Patients in Egypt have a low inherited retinal disease prevalence of 0.2%, with isolated retinitis pigmentosa being the most common subtype, followed by Stargardt disease, cone-rod dystrophy, autosomal recessive bestrophiniopathy, and unspecified subtypes, according to new research.1
Prior to the study, few population-based studies existed on the prevalence of inherited retinal diseases, and there were limited reports on inherited retinal diseases in an Egyptian population. Still, as investigators point out, inherited retinal disease remains a leading cause of vision loss and blindness in children and young adults. The condition affects more than 1 and a half million individuals worldwide, with many being between the ages of 15 – 45 years old.2
Because of the limited data, the new study, led by Caroline Atef Tawfik, MD, FRCS, of the faculty of medicine at Ain Shams University in Cairo, Egypt, wanted to learn about the prevalence of inherited retinal diseases in general and within the subtypes of isolated retinitis, Stargardt disease, cone-rod dystrophy, and autosomal recessive bestrophininiopathy.1
“Population-based analysis and estimated prevalence of IRDs in Egypt has, to our knowledge, not been reported before,” wrote the investigators. “Egypt is still lagging behind in terms of diagnostics and the application of new techniques as the public healthcare system is largely underfunded.”
The investigators conducted the retrospective, hospital-based, cross-sectional study by completing an electronic medical record search of all the patients who had gone to the outpatient clinic and investigation unit of Ain Shams University Hospital and Watany Eye Hospital between the dates of January 2015 – October 2022. From there, the team extracted cases from free text by using the “text mining technique.” They sorted through the cases by keyword searches, such as dystrophy, inherited, consanguinity, among other related words.

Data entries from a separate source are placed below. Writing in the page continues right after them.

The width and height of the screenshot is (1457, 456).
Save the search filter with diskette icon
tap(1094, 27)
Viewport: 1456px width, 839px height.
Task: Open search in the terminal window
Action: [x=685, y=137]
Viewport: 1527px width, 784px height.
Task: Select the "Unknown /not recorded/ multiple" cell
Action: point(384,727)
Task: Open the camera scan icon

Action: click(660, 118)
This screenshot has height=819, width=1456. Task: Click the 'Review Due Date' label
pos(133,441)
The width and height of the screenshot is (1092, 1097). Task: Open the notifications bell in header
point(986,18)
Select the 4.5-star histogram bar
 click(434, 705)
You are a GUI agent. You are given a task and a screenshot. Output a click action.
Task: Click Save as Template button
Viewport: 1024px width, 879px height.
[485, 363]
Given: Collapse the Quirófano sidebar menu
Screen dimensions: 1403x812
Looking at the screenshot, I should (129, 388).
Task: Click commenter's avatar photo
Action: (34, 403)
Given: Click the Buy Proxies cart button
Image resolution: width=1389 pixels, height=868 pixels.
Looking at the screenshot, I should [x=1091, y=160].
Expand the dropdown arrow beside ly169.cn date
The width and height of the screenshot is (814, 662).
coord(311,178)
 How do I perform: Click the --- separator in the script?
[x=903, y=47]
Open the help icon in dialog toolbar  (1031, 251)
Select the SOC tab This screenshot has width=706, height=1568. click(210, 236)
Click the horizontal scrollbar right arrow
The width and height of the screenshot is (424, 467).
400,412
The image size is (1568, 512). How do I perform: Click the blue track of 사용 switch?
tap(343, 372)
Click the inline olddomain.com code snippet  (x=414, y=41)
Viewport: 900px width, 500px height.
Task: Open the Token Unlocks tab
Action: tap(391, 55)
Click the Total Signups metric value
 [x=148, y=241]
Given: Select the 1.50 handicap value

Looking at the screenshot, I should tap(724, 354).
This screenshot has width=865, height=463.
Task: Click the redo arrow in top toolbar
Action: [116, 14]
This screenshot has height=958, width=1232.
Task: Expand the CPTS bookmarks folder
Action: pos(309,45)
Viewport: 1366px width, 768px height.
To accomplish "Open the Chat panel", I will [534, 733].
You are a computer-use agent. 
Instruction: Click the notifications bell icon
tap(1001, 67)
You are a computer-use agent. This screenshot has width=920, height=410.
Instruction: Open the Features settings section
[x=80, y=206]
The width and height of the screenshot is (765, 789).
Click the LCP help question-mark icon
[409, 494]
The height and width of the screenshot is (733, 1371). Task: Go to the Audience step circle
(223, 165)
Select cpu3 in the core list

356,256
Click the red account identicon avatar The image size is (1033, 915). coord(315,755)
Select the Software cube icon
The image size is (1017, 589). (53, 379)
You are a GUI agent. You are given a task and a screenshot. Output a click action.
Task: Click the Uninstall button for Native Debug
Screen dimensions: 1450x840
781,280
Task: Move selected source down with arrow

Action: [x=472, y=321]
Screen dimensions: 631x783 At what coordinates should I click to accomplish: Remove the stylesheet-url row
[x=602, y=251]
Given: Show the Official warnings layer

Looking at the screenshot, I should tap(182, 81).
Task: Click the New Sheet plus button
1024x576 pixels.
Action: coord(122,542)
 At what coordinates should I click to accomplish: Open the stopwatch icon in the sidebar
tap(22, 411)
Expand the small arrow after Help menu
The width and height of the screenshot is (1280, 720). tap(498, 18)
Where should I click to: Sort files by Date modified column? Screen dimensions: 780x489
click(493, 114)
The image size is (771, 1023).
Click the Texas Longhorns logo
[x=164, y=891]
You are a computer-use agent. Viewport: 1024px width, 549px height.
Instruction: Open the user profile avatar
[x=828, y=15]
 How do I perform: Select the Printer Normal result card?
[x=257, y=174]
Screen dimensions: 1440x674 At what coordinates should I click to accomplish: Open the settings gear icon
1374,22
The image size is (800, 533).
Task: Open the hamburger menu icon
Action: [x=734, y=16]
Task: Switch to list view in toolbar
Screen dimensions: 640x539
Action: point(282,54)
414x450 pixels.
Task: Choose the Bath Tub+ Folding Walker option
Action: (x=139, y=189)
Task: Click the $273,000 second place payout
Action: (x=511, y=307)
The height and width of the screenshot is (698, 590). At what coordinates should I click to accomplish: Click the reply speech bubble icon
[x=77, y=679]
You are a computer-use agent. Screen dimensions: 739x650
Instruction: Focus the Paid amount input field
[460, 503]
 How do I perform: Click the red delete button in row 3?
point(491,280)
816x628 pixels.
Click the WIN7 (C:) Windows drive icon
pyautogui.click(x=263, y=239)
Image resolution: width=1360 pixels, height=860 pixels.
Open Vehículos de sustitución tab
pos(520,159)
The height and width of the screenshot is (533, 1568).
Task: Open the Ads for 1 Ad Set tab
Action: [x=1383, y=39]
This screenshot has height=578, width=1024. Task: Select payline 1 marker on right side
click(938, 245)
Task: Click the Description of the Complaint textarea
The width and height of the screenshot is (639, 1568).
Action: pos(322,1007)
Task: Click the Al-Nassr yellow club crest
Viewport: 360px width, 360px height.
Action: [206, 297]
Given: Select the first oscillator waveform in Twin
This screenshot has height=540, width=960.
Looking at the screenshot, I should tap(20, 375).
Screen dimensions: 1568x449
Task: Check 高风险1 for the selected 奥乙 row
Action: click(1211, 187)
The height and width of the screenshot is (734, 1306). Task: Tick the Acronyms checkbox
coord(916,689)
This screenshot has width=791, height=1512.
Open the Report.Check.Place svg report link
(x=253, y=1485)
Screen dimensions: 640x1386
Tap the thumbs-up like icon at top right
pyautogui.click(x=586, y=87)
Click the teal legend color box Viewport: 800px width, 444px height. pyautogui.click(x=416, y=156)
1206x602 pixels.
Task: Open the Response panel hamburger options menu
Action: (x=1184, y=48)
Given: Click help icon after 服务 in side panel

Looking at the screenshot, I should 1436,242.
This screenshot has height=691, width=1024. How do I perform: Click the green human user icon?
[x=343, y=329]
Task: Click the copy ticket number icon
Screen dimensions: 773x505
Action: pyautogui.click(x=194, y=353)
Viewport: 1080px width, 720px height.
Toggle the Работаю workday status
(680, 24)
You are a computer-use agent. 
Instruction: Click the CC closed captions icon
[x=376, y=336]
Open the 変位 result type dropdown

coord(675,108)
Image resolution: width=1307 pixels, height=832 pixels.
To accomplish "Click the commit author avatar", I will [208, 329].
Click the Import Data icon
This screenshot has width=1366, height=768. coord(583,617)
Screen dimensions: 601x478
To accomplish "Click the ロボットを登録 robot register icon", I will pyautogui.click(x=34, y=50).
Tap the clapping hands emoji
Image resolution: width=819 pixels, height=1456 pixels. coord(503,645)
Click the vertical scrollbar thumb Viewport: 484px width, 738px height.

The cases were further extracted by C.A.T to test for the consistency of data.
Tawfik and colleagues studied the variables: residence, sex, age, family history, refractive error, investigations a participant went through, and lens status. The team also recorded the best-corrected visual acuity using a Snellen chart. The cases contained 478,222 patients, with a mean age of 35 years old. Males made up 59.5% of the sample.
The Egyptian participants came from several governorates. The Cairo governorate had a greater number of patients (44%). Meanwhile the Sohag governorate had 8.2% participants, the Minya governorate had 8% of participants, and Asyut governorate had 7.1% of participants.
Fifty-seven participants (5.9%) came from consanguineous families, and no data was available on this topic for 58.3% of the cases. Also, 3.3% of cases missed data for positive family history. As for lens status, cataract was found in 39.2% of patients and 48.4% had surgery for cataract.
Ultimately, the isolated retinitis pigmentosa was the most common inherited retinal disease with a prevalence of 78.9%. Stargardt followed with a prevalence of 6.3%, Usher syndrome had a prevalence of 2.4%, cone-rod dystrophy had a prevalence of 2%, and autosomal recessive bestrophinopathy had a prevalence of 1.9%.
With an overall inherited retinal disease prevalence of 0.2% (1:500), this was greater than reports from Norway (1:3856), Denmark (1:3454), and Northern France (1:1490).
The investigators noted it can be difficult to determine the inherited retinal disease diagnoses due to clinical heterogeneity and the overlap of phenotypes among the various subtypes. Also, factors that could prevent a clear diagnosis is a lack of information about disease symptoms, a lack of accurate family history and proper pedigree labeling, time of patient evaluation, confounding characteristics, and the challenge of disease progression monitoring.
“Moreover, the lack of awareness among general ophthalmologists of IRDs as well as the scarcity of IRD experts with special training who can recognize the different subtypes of IRDs, contribute to the missing or delay in identifying the phenotype which is crucial to focus genetic testing,” the team wrote.
Tawfik and colleagues could not accurately diagnose 1.5% of the cases in the analysis.
“This highlights the importance of raising awareness among ophthalmologists about [inherited retinal diseases] and the multi-modal imaging as well as functional studies that may be needed to reach a probable diagnosis,” the investigators wrote.